Intense irrigation could affect the monsoon

Flickr/HappyHorizons

[NEW DELHI] Agricultural intensification and irrigation may decrease the Indian monsoon rains over the long term, a Purdue University and Indian Space Research Organisation study has found — suggesting regional land surface feedbacks play an important role in climate change.

The study analysed Indian Meteorological Department rainfall data of more than 50 years and tracked land use change using satellite imagery. Using a set of statistical tools, the researchers attempted to co-relate and then causally relate the data.

While the average rainfall over the whole of India remained stable, the study found a drastic change over north-western India where average seasonal rainfall has decreased by 35–40 per cent. The largest region with a negative trend in rainfall included portions in the states of Punjab, Haryana and western Uttar Pradesh — which benefited from India's Green Revolution when foodgrain production increased in the 1960s with adoption of high-yielding varieties, fertilisers and pesticides.

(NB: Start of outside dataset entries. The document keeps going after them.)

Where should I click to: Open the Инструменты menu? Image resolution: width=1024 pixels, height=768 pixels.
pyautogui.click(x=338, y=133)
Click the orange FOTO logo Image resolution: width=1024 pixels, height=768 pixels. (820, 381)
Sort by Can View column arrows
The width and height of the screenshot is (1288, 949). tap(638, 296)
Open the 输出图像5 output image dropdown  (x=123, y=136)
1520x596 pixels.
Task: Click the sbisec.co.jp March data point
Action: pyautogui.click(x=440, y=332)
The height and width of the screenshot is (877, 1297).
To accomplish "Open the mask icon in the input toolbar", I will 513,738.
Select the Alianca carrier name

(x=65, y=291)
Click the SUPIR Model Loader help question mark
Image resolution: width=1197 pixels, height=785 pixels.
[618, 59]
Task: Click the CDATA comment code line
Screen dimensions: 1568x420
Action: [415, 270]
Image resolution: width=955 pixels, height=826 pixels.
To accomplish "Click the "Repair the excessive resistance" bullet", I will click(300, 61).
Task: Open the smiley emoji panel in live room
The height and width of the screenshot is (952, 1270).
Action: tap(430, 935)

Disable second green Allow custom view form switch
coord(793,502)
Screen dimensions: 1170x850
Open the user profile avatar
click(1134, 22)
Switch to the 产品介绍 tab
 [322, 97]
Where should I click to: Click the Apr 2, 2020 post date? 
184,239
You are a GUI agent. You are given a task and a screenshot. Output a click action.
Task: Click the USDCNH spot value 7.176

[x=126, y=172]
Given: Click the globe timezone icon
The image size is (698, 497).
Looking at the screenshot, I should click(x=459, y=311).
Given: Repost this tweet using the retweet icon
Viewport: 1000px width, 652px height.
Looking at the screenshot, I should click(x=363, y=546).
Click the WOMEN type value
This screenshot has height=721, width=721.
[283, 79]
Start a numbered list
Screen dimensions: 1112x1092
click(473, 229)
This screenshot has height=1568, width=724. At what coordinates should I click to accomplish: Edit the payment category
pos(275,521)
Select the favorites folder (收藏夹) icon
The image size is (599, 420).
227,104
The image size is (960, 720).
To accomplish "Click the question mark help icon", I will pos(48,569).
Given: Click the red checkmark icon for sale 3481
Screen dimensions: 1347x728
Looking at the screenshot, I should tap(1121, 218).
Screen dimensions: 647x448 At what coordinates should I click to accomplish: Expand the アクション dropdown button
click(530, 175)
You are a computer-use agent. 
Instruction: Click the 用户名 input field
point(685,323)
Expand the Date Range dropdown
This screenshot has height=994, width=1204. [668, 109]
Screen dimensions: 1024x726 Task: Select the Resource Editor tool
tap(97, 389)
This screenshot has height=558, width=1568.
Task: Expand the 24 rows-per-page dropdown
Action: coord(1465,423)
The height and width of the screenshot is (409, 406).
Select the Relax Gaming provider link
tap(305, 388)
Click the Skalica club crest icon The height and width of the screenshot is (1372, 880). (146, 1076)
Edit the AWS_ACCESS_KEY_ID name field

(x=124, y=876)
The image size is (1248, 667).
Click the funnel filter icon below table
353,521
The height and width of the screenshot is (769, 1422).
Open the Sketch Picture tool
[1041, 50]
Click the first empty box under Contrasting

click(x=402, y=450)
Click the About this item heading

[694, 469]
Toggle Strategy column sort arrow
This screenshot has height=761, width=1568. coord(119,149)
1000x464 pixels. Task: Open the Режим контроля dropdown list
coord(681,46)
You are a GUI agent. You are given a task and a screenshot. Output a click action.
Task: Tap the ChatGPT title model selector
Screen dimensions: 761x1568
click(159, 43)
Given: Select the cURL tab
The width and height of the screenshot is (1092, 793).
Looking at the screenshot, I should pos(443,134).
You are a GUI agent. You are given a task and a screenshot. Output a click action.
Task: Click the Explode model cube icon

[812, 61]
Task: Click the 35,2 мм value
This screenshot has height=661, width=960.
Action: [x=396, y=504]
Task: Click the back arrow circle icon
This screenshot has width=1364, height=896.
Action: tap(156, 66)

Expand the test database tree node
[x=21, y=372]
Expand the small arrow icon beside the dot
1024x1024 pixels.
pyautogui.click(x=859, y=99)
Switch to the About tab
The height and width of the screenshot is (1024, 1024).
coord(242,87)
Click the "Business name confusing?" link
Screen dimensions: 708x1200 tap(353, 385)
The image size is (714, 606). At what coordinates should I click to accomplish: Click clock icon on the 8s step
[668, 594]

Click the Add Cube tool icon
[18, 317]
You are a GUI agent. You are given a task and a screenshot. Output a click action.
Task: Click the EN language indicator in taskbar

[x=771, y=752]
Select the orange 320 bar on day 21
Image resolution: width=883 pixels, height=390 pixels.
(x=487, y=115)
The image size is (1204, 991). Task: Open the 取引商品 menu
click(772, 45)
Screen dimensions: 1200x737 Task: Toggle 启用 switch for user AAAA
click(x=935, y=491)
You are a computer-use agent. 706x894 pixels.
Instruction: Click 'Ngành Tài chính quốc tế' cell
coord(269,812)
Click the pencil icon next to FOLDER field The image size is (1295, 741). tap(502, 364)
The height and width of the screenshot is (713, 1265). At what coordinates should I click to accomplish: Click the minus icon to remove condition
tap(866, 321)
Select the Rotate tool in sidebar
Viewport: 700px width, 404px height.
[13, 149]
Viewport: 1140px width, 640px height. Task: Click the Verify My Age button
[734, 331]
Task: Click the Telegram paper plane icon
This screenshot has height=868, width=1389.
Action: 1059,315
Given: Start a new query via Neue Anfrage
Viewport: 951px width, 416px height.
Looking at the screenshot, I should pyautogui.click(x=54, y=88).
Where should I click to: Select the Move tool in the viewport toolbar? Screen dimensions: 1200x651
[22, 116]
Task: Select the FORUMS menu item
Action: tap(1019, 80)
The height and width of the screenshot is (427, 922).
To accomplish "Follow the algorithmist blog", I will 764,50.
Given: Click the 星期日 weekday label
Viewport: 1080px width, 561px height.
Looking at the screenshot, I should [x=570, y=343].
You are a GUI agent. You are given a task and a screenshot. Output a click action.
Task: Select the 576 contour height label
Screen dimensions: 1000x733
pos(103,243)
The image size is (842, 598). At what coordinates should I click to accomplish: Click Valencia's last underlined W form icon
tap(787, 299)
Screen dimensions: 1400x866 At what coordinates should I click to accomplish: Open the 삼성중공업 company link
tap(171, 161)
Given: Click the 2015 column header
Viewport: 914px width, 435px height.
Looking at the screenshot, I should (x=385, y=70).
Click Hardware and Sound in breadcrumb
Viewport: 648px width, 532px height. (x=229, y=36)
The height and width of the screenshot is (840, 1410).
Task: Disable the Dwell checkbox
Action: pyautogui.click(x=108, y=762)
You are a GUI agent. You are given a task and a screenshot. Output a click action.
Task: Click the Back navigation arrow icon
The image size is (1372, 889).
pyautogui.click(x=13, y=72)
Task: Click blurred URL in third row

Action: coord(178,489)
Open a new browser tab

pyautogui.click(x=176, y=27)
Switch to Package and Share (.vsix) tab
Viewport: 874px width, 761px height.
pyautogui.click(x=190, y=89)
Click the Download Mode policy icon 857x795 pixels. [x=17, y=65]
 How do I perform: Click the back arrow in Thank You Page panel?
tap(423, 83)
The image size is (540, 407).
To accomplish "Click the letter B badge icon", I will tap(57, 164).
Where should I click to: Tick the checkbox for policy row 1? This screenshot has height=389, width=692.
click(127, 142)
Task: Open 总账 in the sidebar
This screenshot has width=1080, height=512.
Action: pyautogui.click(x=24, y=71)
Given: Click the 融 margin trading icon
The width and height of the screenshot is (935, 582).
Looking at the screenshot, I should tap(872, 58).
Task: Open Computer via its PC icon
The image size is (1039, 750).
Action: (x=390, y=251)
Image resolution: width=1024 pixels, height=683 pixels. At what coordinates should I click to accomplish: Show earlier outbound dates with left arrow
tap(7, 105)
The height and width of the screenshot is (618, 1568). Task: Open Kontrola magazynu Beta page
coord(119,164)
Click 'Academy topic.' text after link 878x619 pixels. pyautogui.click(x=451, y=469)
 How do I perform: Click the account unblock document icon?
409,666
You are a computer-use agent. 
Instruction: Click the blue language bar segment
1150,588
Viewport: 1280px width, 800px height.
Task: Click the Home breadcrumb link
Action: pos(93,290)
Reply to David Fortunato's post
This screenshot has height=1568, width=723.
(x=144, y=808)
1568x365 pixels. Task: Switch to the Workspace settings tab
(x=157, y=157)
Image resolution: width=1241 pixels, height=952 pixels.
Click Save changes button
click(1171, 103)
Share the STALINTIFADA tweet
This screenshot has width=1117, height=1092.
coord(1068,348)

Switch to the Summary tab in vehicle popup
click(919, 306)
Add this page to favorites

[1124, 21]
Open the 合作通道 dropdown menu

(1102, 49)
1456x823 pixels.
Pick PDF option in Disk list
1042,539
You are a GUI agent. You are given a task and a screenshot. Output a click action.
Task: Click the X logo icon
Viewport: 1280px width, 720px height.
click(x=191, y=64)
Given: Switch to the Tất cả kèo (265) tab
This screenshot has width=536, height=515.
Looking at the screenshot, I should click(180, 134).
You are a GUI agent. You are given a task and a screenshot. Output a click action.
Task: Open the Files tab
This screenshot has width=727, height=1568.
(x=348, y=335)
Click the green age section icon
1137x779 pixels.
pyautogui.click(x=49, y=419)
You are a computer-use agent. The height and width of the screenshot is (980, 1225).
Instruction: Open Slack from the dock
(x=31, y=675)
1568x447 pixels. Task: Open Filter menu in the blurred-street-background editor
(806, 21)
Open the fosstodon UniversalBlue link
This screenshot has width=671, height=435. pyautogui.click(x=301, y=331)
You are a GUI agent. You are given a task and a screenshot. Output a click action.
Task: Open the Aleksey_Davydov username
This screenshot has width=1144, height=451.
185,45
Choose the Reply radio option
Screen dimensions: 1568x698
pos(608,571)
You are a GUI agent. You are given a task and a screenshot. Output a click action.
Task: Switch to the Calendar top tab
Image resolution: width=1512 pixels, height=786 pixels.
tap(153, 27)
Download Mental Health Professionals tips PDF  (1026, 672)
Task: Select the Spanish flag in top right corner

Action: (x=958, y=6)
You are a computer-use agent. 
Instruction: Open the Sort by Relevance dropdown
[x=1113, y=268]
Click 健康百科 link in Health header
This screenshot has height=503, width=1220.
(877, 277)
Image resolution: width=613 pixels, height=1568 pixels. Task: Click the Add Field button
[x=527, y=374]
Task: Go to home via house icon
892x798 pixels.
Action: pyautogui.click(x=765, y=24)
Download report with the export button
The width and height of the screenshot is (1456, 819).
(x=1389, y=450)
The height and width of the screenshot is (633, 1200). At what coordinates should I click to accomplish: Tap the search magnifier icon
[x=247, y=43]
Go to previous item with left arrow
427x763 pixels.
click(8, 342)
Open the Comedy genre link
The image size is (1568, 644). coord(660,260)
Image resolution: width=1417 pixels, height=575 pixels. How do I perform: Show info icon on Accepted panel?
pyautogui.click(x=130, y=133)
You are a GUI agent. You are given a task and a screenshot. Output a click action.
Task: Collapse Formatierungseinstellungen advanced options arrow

The scientists analysed the trend more closely and found further clues in soil moisture data for the country from the National Oceanic and Atmospheric Administration series of satellites. This data suggested a 300 per cent increase in pre-monsoon soil wetness over north-west India between 1988 and 2002.

The study authors argue that the increase in soil moisture is due to irrigation during the pre-monsoon phase.

"You need a warm, dry surface to advance the monsoon," Dev Niyogi, an associate professor of Regional Climatology at Purdue, said. "Because of increased irrigation, you now have a wet, green area, which does not allow the monsoon to reach far enough north."

"With more irrigation, we will have less monsoon rain. With less monsoon rain, you will need more irrigation, and the cycle will continue," Niyogi said.

But "clearly monsoon system and the associated rainfall is a complex, multi-scale process, and irrigation and agricultural land use change is just one component of the complex system", he added.

The findings were published in Water Resources Research last month (30 March).